Schuyler’s brain is wonderful and terrible. It’s where this extraordinary young woman exists, and it’s where a tiny ticking bomb that may never go off is hidden, too. Another polymicrogyria child died in recent weeks, another reminder that not all of Schuyler’s mysteries are benign. Doctors have looked at her brain, studied it, called it “unique in all the world”, even among a few thousand rare PMG brains. Schuyler’s first doctor determined early on that her brain is overwhelmingly touched by her PMG, maybe as much as seventy-five percent so, and it shouldn’t be doing most the great things it does. It’s functioning magnificently, it’s rewired pathways and remapped functions, but none of her neurologists can say how. Schuyler’s brain is full of surprises, and almost all of them have been positive. But it is in the nature of mysterious brains to break hearts. We live in wonder of Schuyler, because she is a wondrous girl, but we keep a bit of fear in our pockets, too, because that is appropriate.
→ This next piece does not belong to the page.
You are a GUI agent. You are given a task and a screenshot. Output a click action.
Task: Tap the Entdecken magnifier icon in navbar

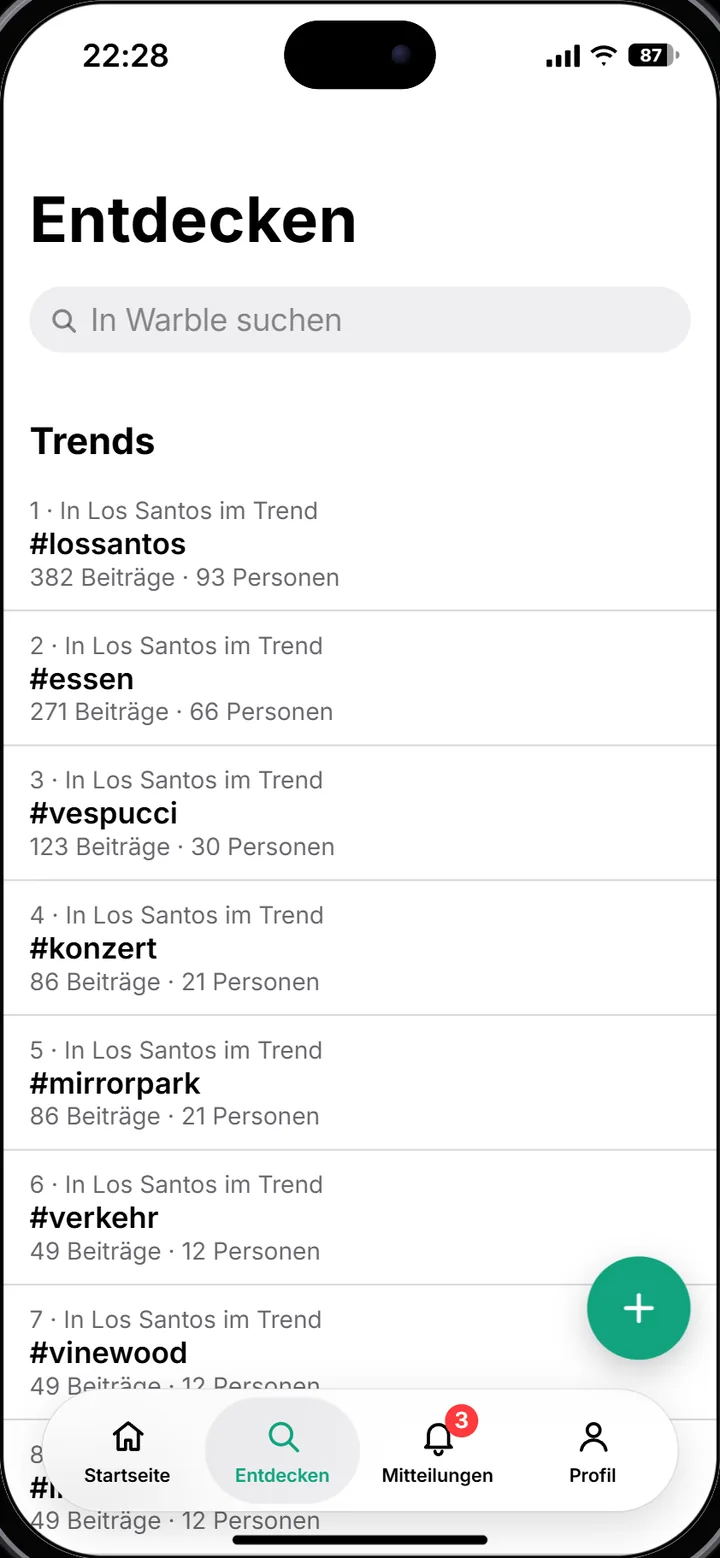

My fear lives in a brain much less impressive than Schuyler’s, but one that contains considerably more experiences to be remembered and relived and yet largely uncomprehended by me. My brain contains all the emotions and all the mistakes of a lifetime. Every terrible thing I ever called someone, every unkindness I ever inflicted, every insensitive word I ever wrote is there. Every person who ever loved me for reasons I couldn’t understand and then stopped for equally inexplicable reasons, they live in this head. Every note I ever played on my trombone, every piece of music that ever brought me to tears, every book I read that came to life in my imagination, and even one book I wrote that grew there from nothing at all, it’s all inside. In some ways, I can feel how old this brain is growing. I’ve become forgetful at times, but not alarmingly so. This brain is grouchier than it once was, and every year it seems to accumulate new experiences that suggest to it that trusting people isn’t ever going to be a beneficial quality. This aging brain builds castle walls now, and I’m not proud of that but I have to admit, it’s becoming a comfortable place inside those walls.

My brain misfires dramatically from time to time, it occasionally sinks into depression, and sometimes I’m honestly afraid it might be too much one day. But not today, not just yet. My brain struggles to rewire and remap, too. I watch Schuyler and I imagine the universe that she occupies inside that mind, and I’m overwhelmed by curiosity. When my own thoughts grow dark and dangerous, as they very occasionally do, sometimes the thing that keeps me safe is the idea that if I were gone from this world, I would almost certainly miss something from Schuyler, something epic and sublime that I can’t even begin to imagine now.

When we have a quiet moment together, perhaps at the end of the day or in a break during a hectic day of marching band chaos, Schuyler will come up to me and put her forehead against mine, just for a few seconds. It’s a gesture we’ve shared since she was very young. It makes me happy when she does it, incredibly so, and it must bring her some satisfaction, too, for her to have kept doing it this long. I never really thought about it before now, but in that moment, our brains are as close together as they can be, separated by just a few thin centimeters of skull and skin. Our brains, our universes, different though they are, so close and yet so very, very different. We can hardly comprehend each other’s brains in their total chaos and and wonder. But in the trying, we discover worlds.